The Digital Domain: A Demonstration is from 1983, when the CD was still very new and digital recording was still fairly new. I think I first heard of the compact disc in that year, although it would be a couple more years before I actually saw one. I probably bought this one is '85 or '86.
This CD was made to demonstrate three different things, really: the compact disc itself, digital recording, and the capabilities of various synthesizers.
1. The Digital Domain - It starts with 15 seconds of dead silence (all bits set to "0"), then fades very slowly into a recording of a creek, with trickling water and insect noises. From the distance you can hear a jet airplane approaching. Brace yourself. This was one of the most mind-blowing things I ever heard. With a good system (such as I had back then) you could make walls vibrate and windows rattle. Someone who didn't know what was happening might easily dive for the floor and say their final prayers. It gets louder and closer until you'd think the jet was going right over your head. The jet lands and is followed by other sounds of other jets taking off and landing. This fades into a monstrous synth chord and one final jet taking off.
2. Study for Reverie - A soprano voice and a trombone were recorded separately, all kinds of cool things were done to the sounds, and then they were placed in simulated reverberant environments--the trombone in a cathedral and the voice in a concert hall.
3. Lions are Growing - Words from a poem called "Rommel Drives on into Egypt" were recorded, broken down and rebuilt with a computer. Strange, but a good example of how far audio technology had already come.

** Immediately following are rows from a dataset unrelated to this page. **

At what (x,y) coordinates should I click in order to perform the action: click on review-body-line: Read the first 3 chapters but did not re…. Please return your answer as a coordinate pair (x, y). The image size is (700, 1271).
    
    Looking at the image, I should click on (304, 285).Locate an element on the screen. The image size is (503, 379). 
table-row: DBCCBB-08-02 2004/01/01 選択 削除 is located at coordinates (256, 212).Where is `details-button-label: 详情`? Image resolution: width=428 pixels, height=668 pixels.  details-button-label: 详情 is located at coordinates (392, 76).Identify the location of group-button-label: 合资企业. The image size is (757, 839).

4. Hologram 9 - A digital recording of a harpsichord piece. No synthesizers or computers on this one, just a harpsichord that was mic'd to emphasize the overtones produced by the instrument so the recording produces audio "illusions." You think you hear notes and chords that aren't actually being played.

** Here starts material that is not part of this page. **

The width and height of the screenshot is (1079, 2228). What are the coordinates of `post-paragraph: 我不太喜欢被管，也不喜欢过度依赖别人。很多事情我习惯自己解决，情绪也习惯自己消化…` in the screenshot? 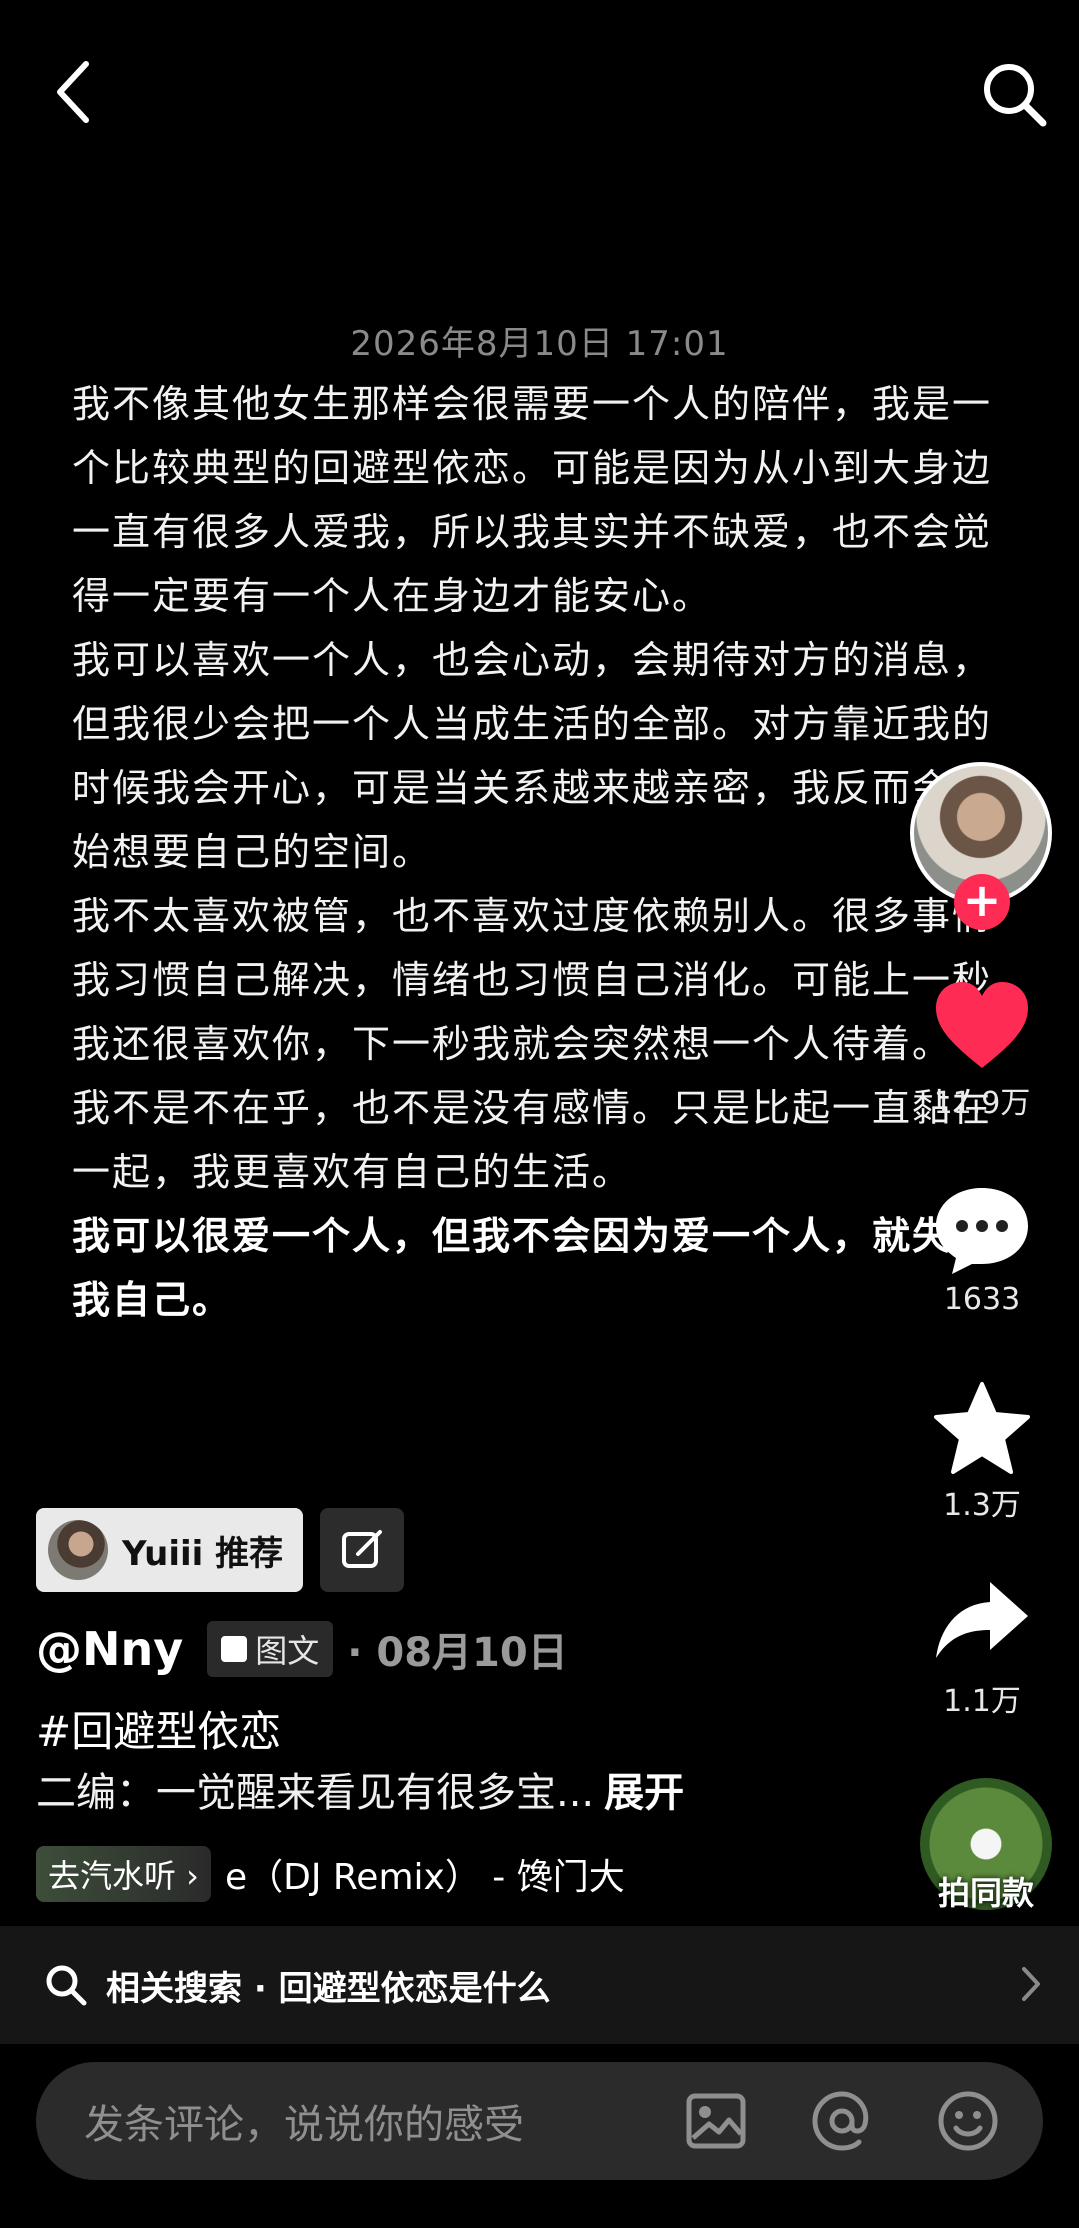 It's located at (532, 980).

5. Colony V (excerpt) - This one is all synthetic. An "orchestra" of 50 simulated violins with some other synthesized instruments and voices and digitally recorded birds, frogs and insects.
6. Specific Racquetball - A one-minute digital recording of a racquetball match. Nothing musical about it, just one of those gee-whiz things to show how sharp the sound could be with digital recording and a digital medium.
7, 8 and 9. - Excerpts from a piece called "Shaman." Percussion, bass and synthesizer. This was actually a theatre piece that was performed by a belly dancer.
10. Towers of Hanoi - All of these tracks have extensive descriptions of what's going on, how the sounds were recorded and the equipment used to record and produce them. This is one that I would have to quote the whole thing to describe it. It's based on a puzzle game in which you have to move a tower one disc at a time without it collapsing, but in this piece the discs are different pitches and the towers are different timbres.
11. Generic Racquetball - Another racquetball track, but this time instead of a specific match, it's a recording of all the courts surrouding the court that the recording equipment was in.
12. Love in the Asylum - A synthesizer piece that combines simulated real instruments with new sounds created by the composer. Like several other of the musical tracks, this would fall into the "ambient/experimental" category.
13. Venice Beach - Digital recording of said beach layered with other recordings made by something called a "waterphone."
14. Silicon Valley Breakdown (excerpt) - This is my favorite, I think. Quote: "...scored for a symphony of imaginary plucked stringed instruments. These range from a tiny 'piccolo mandolin' to an immense bass 'plucked Golden Gate Bridge.'" This is another one that is entirely synthetic.
15. Foothill Park - Digital recording of a redwood grove, featuring a bluejay and other environmental sounds.
16. Helicopter - An almost four-minute digital recording of a Huey helicopter.
The remaining tracks (17-29) are test tracks, beginning with one that allows you to check correct speaker placement, then followed by several noise generation tracks that you could use to test the output of your system. The final track is one minute of dead silence, all bits set to "0" so you can test your system's noise floor.
Like I mentioned before, the booklet that came with the CD is packed with a wealth of technical information on exactly what kind of instruments and equipment were used and exactly how they were used, often right down to describing microphone placement. This CD is no longer produced, and getting a new one will cost you more than your usual new CD, but Amazon has used ones available quite cheap. I think it would be a good buy for anyone with a CD player.